Krasinksi is the typical insufferable Boston sports fan and Patriots zealot who revels in needling friends who aren’t fortunate enough to root for perennial title contenders. Wilson is a Seahawks diehard whose allegiance goes back to attending games at the Kingdome during the days of Jim Zorn and Steve Largent. Baumgartner grew up a Falcons fan before befriending Aaron Rodgers as an adult and slowly switching allegiances to the Packers.

Messy drafts and eccentric fantasy team names

The first drafts held by the league sometimes took days to complete. League members would pass around a yellow legal pad, sometimes waiting hours for the next pick while an actor filmed a scene or the writers crafted the ending to an upcoming episode.

“If the next person was gone for the day, it would sit on their desk until the next day and then we would pick it back up,” Baumgartner recalled with a laugh.

Drafts became smoother once league members did it live on Yahoo, but challenges have arisen occasionally now that the cast and crew can no longer draft in person on set. One year, Saux could not get Krasinski to return a phone call or email to confirm he wanted to be part of the league that season.

“He had a pretty good excuse,” joked Saux, the commissioner of the league. “Eventually he gets back to me and says, ‘Hey, I’m filming a movie in the Amazon. I’m probably not going to be able to draft, but I’m going to put it on AutoDraft.’ ”

The team names are as eccentric as you’d expect from the cast and crew of The Office.

“Untrustworthy Bunny” is Krasinski.
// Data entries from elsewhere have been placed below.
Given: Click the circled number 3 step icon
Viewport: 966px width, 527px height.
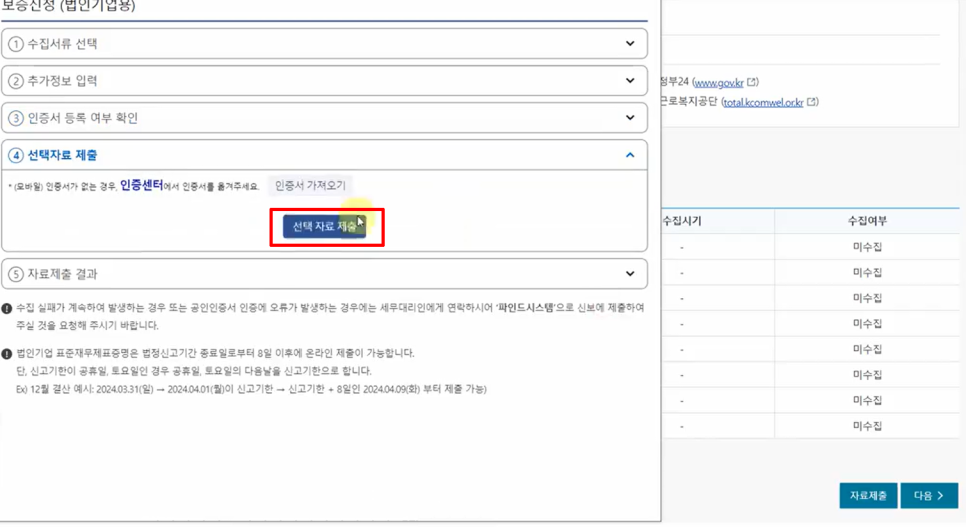Looking at the screenshot, I should [x=16, y=118].
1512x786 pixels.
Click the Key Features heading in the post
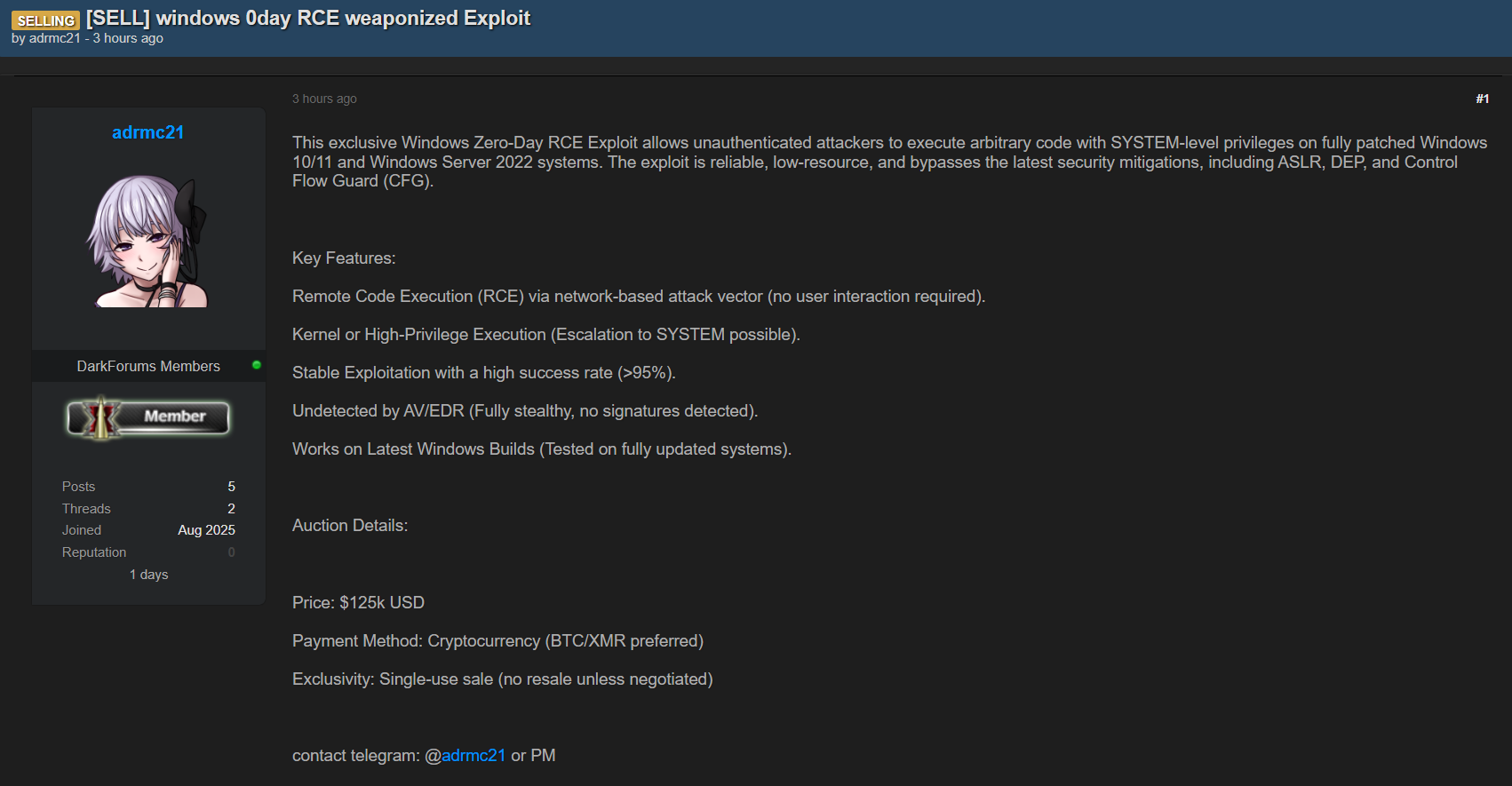(x=344, y=258)
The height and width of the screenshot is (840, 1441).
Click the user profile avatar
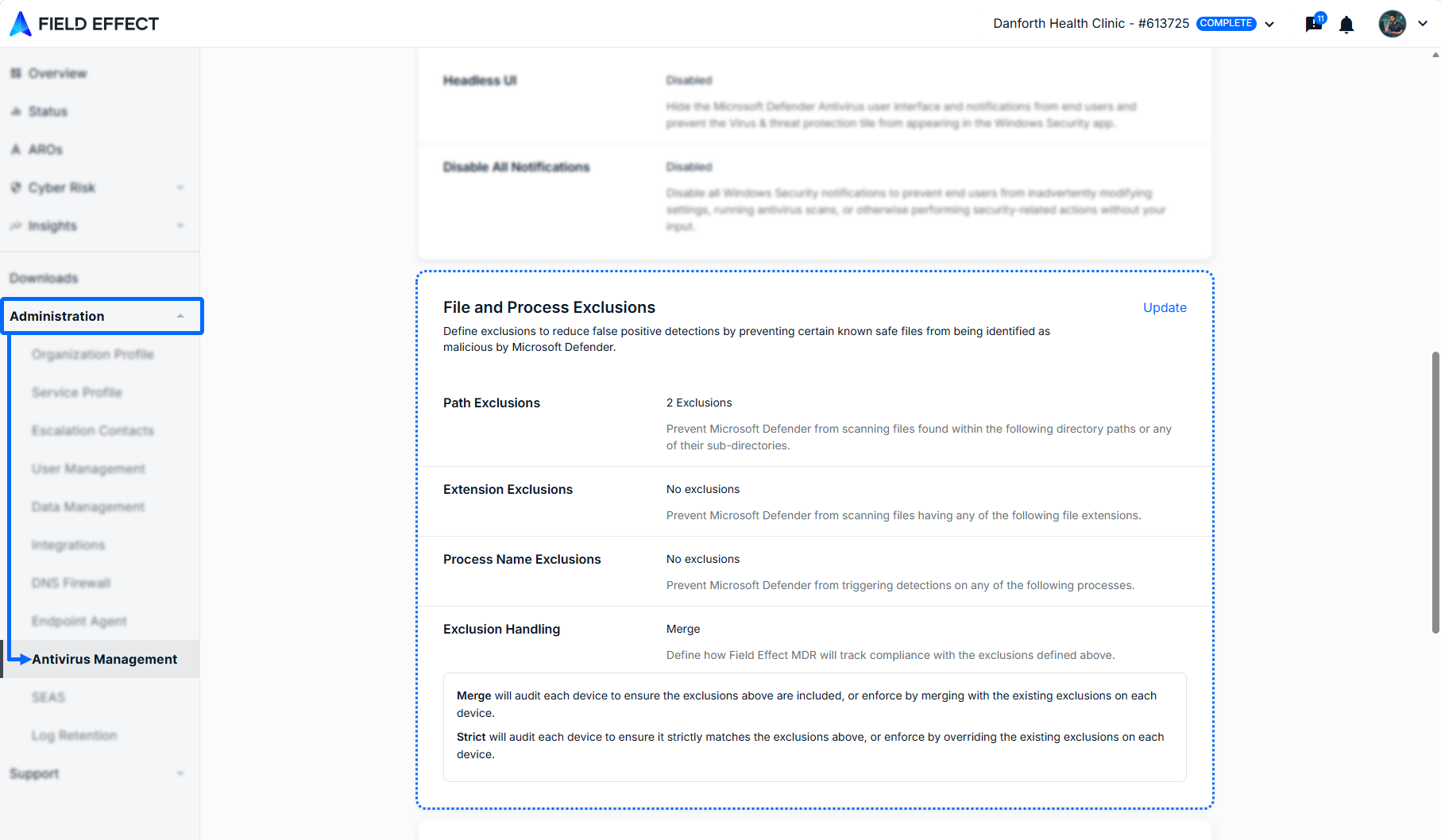[1392, 24]
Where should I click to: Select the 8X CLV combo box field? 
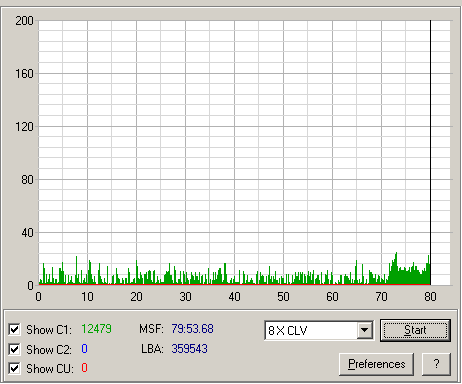[319, 330]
Nobody seems to know why.

“Frozen Burrito” is writer Lee Kirk, whose wife Jenna Fischer played receptionist Pam Beesly. Again the name’s backstory is a mystery.
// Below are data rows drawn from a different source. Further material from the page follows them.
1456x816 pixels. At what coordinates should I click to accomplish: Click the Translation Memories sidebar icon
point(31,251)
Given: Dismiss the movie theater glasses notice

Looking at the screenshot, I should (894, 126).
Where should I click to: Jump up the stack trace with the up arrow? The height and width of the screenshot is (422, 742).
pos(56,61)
“Jadeveon Clown Car” is Wilson. “BB Bombers” is Baumgartner. “Gore No More” is camera operator Chris Workman, a huge 49ers fan. Writer Warren Lieberstein picked “D’Brickashaw,” after former Jets offensive tackle D’Brickashaw Ferguson.

Why Ed Helms got the boot

No one remembers the team name chosen by Ed Helms, who played insecure manager Andy Bernard on The Office. League members ousted Helms after just one season because he was not as competitive as everyone else.

“He would have an injured quarterback as his starter for weeks,” Bertolina recalled. “We were like, ‘What are you doing? It’s deteriorating the league! You’ve got to get into it!’ He didn’t care the way the rest of us did.”

Everyone else in the league is hypercompetitive, which maybe helps explain why most longtime members have won at least once. Baumgartner is one of the few still pursuing his first league championship, though he has finished second or third many times.

“I’m the ‘90s Buffalo Bills of The Office fantasy football league,” Baumgartner jokes. “I can’t get over the hump.”

Fantasy trash talk, ‘Office’ style

Trash talk among longtime friends is the most fun part of fantasy football, and The Office league is no exception. The banter occasionally spills off the league’s text thread and onto Twitter, especially when Wilson or Krasinski are involved.

Of course all the bluster masks the bond between friends who care deeply for each other. Take the Secret Santa gift Baumgartner got Saux one year when the show was still on the air. The longtime Saints fan opened a big box to find a game-worn No. 9 jersey with the personalized message from Drew Brees that read, “To Stephen, Go Saints”

“It was supposed to be a $25 maximum gift,” Saux said. “I got someone a gift certificate to In-N-Out or something like that.”

Baumgartner explained that it didn’t cost him anything. He and Brees had golfed together a few times. He asked Brees for a favor and the Saints quarterback mailed the jersey.

It has been eight years since they last annoyed directors by drafting together on the set of The Office, but league members remain as committed as ever to claiming fantasy football bragging rights. If anything, the league is more important to them now that they’re busy with their own projects and don’t see each other daily, the same way former high school or college classmates treasure reconnecting during football season.

On Sunday, they’ll draft together for the 16th consecutive year, this time remotely via Zoom. Baumgartner has the first pick. He’s hoping it’s finally his year.

“It’s about keeping in touch and maintaining that connection,” Baumgartner said. “I can’t ever imagine not doing it. They’re my family.”